1998
Church Members Honor Tonga’s King
October 1998


“Church Members Honor Tonga’s King,” Ensign, Oct. 1998, 77

Church Members Honor Tonga’s King

To celebrate the 80th birthday of Tonga’s King Taufa‘ahau Tupou IV, hundreds of members from six Tongan stakes donated a total of 4,500 hours in community service on 13 June. Armed with brooms, hoes, bush knives, and garbage bags, members planted Church-donated flowers at the king’s palace in Nuku‘alofa and cleaned up a home for the disabled, cemeteries, roadsides, a police station, a village clinic, and government primary schools.

“The morning was a little cold,” said member Rima Sika, “but it seemed like no one felt it because they were filled with the spirit of service and love.”

A few days after the service projects, Elder L. Tom Perry of the Quorum of the Twelve Apostles and Elder Bruce C. Hafen of the Seventy, First Counselor in the Pacific Area Presidency, visited the king on 19 June and presented him with a copy of the proclamation on the family, a statue titled The Sea Gull, birthday greetings from the First Presidency, and several photos of the service projects.
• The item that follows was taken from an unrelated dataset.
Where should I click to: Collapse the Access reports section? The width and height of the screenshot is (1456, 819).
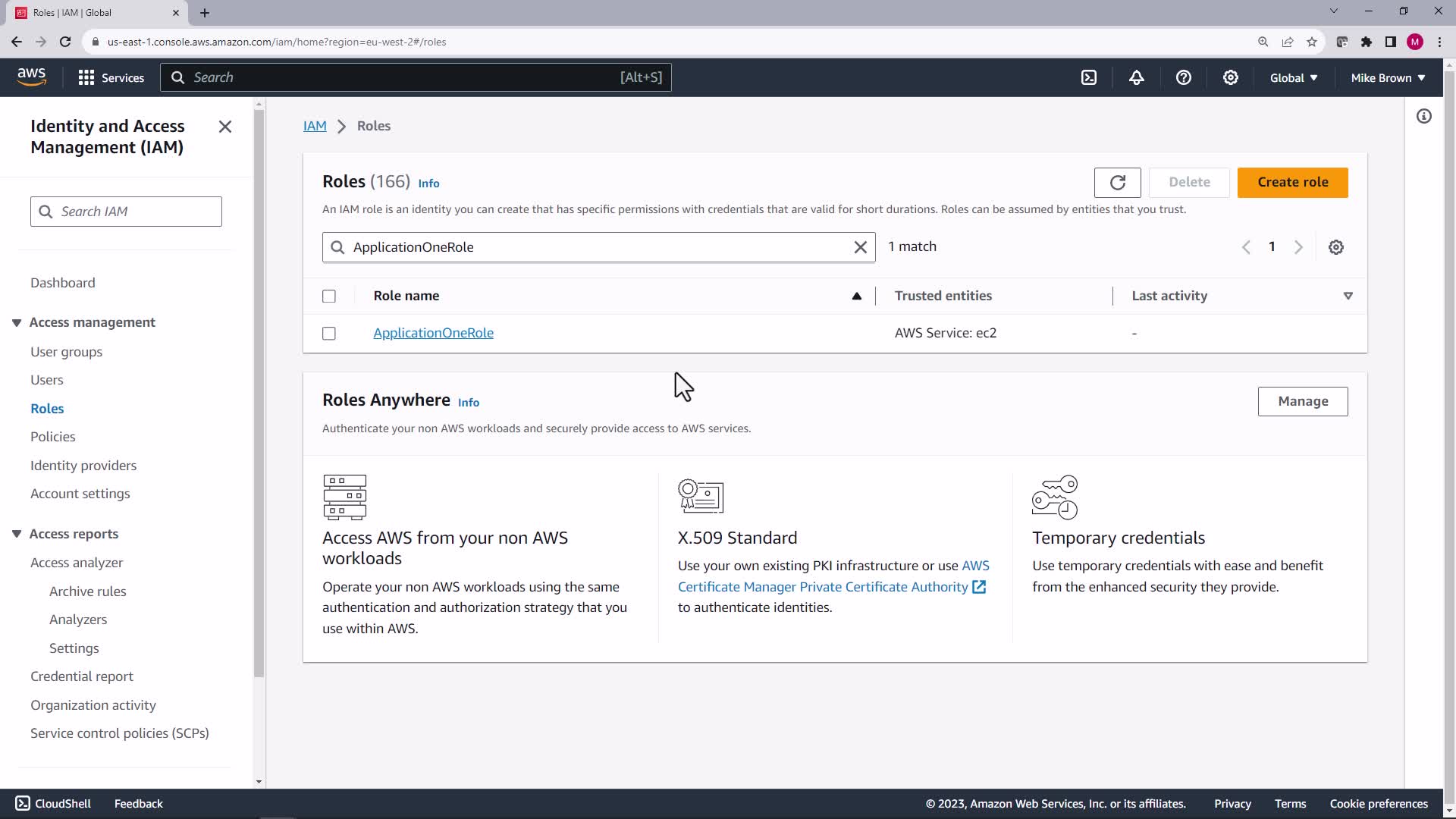click(17, 534)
During his trip to Tonga, Elder Perry visited a Church-owned school and presided over a regional conference.

One member commented that participating in the service projects seemed more like a game than hard work. “What I enjoyed the most was to look back and admire my finished work,” another member said.
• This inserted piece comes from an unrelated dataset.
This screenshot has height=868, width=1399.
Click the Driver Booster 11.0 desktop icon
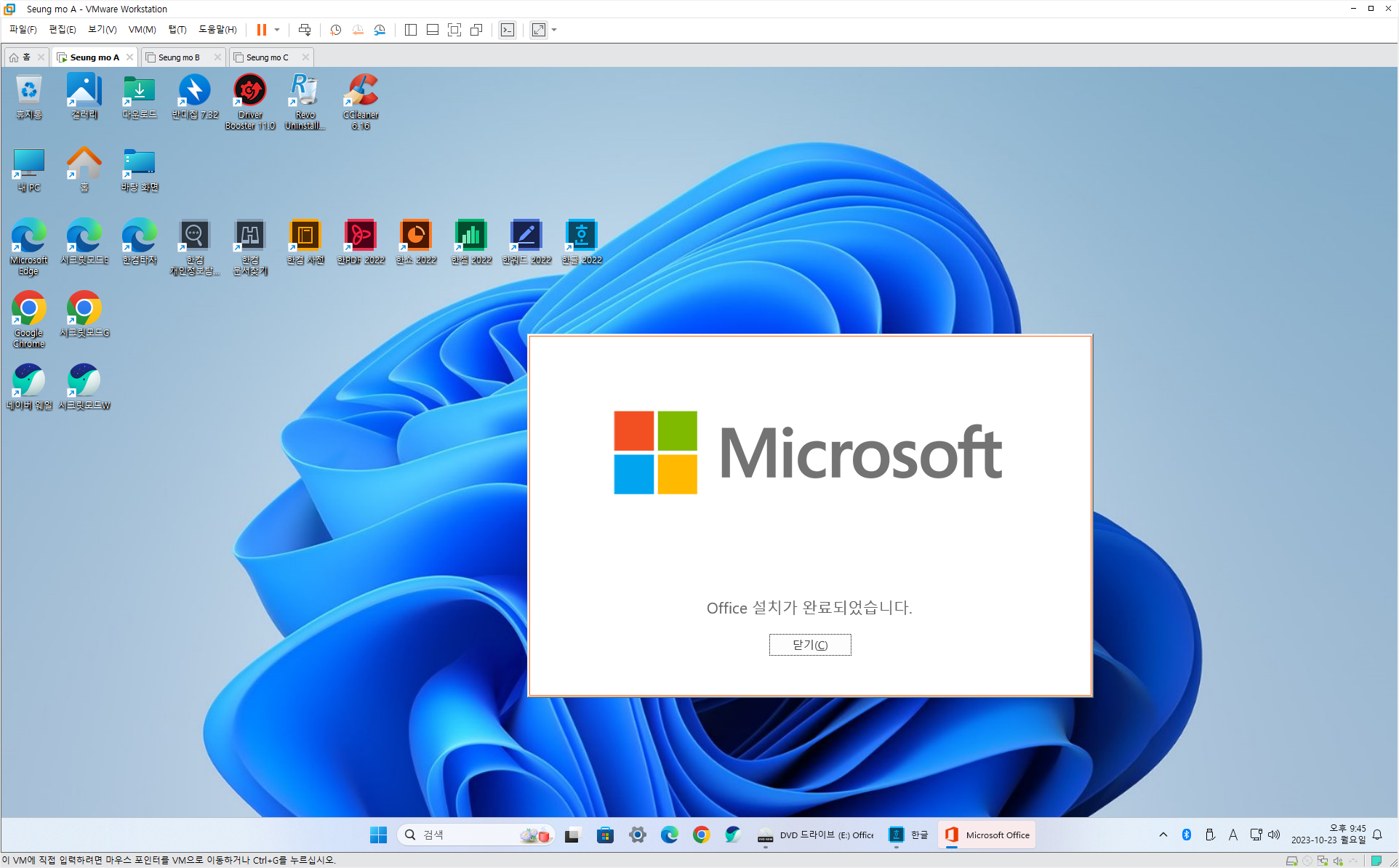point(250,101)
“The members worked side by side, enjoying every minute,” said Sister Sika. “Their faith and obedience shone from their faces.” Since missionaries first started preaching the gospel in Tonga in 1891, more than a third of the nation’s 106,000 residents have joined the Church.

Photography courtesy of Rima Sika

Left to right: Elder L. Tom Perry and his wife, Barbara; King Taufa‘ahau Tupou IV; Elder Bruce C. Hafen and his wife, Marie.

At the King’s palace, members of three stakes gather to beautify the grounds.

Members of the Hoi Branch, Nuku‘alofa Tonga East Stake, clean up a roadside in their village.